**About this exercise**
Set down the entries below exactly; drop the pictures.
----- Supplied data
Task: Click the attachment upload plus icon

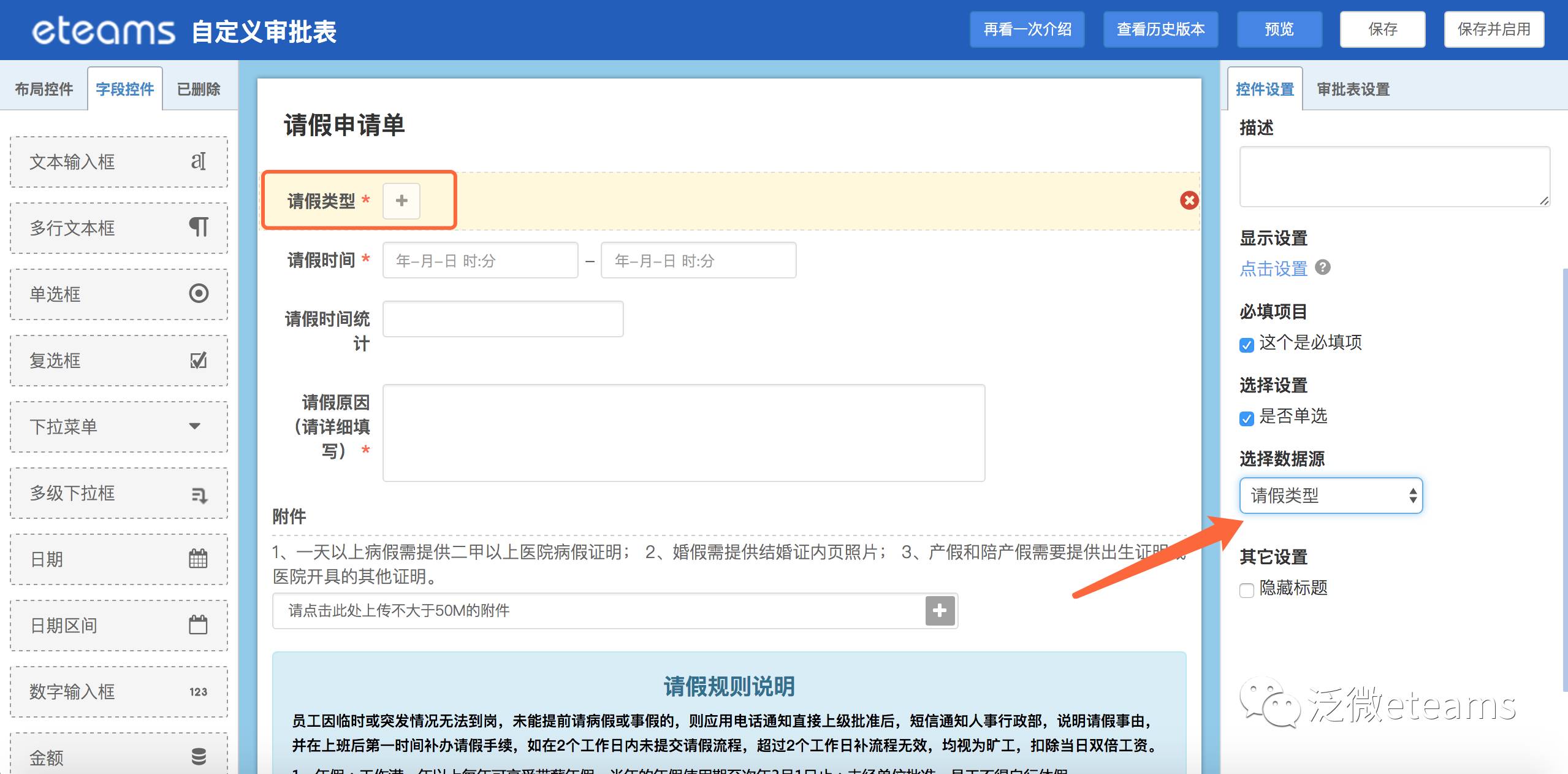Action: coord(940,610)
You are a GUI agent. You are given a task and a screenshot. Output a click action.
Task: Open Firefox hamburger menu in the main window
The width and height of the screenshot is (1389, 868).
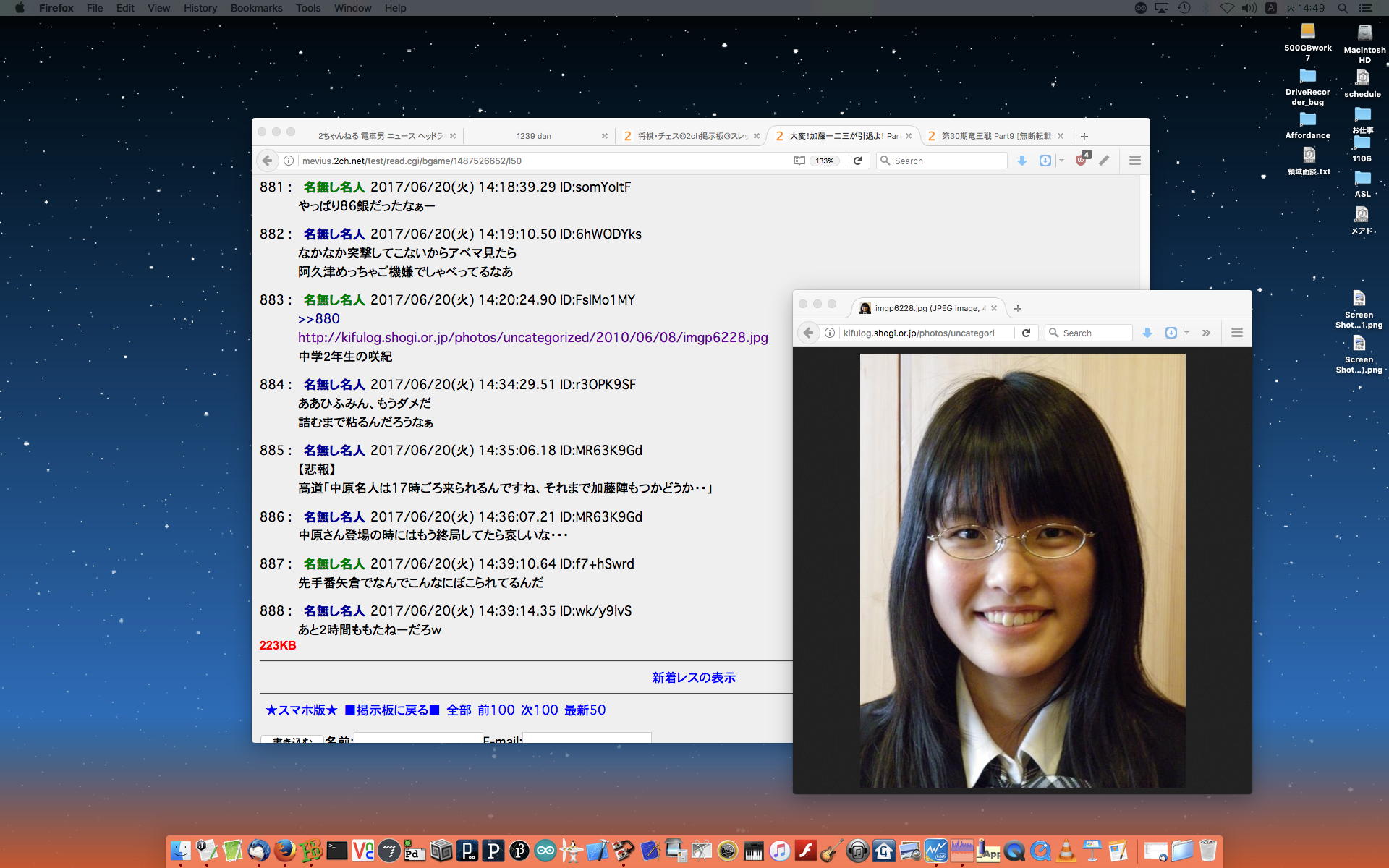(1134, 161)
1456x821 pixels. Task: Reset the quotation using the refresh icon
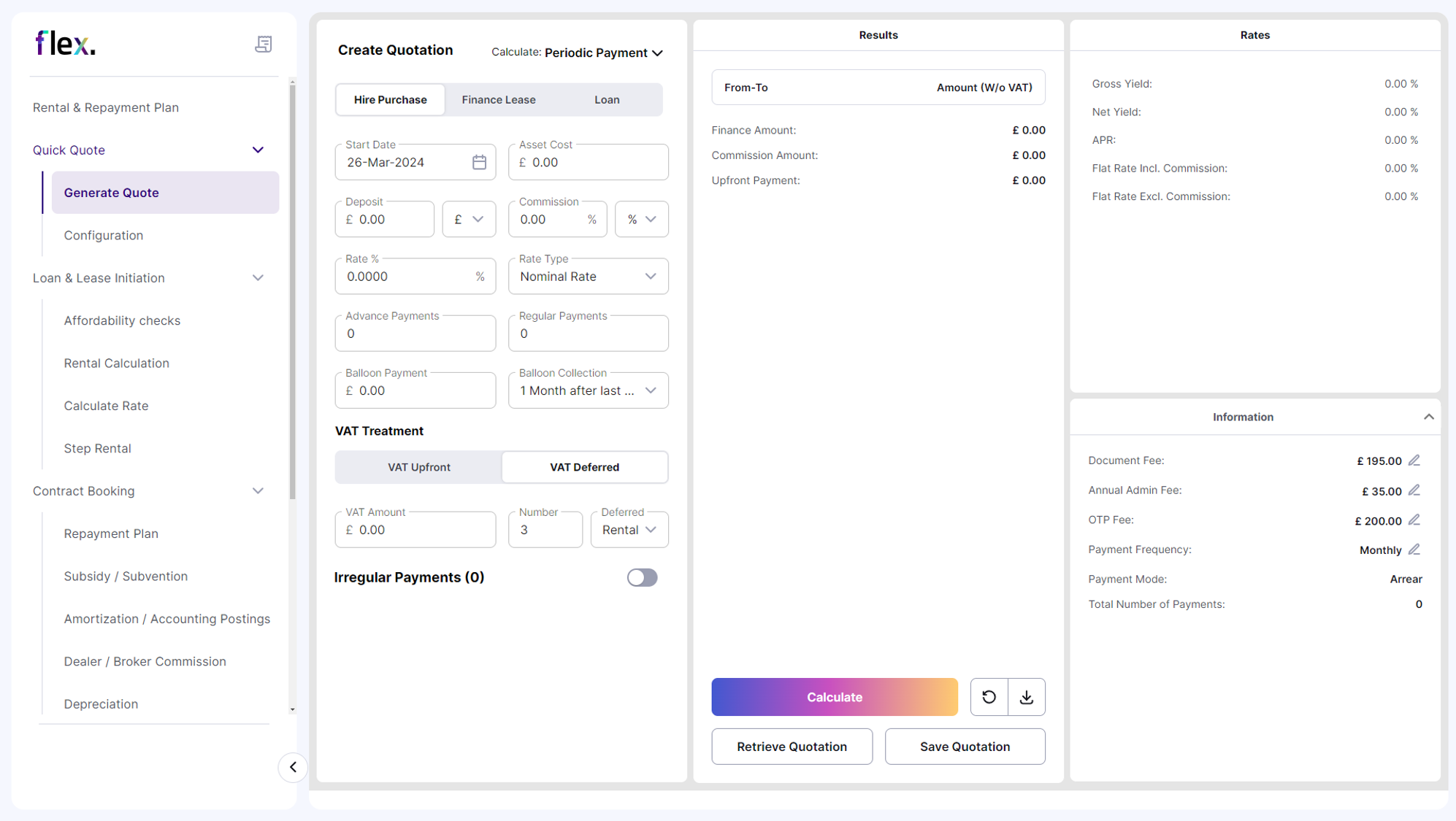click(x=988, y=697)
----------
**Result of this exercise**
Task: Click the attachment upload plus icon

Action: coord(940,610)
You are a GUI agent. You are given a task and a screenshot. Output a click action.
Task: Open Firefox hamburger menu in the main window
The width and height of the screenshot is (1389, 868).
(1134, 161)
1456x821 pixels. Task: Reset the quotation using the refresh icon
click(x=988, y=697)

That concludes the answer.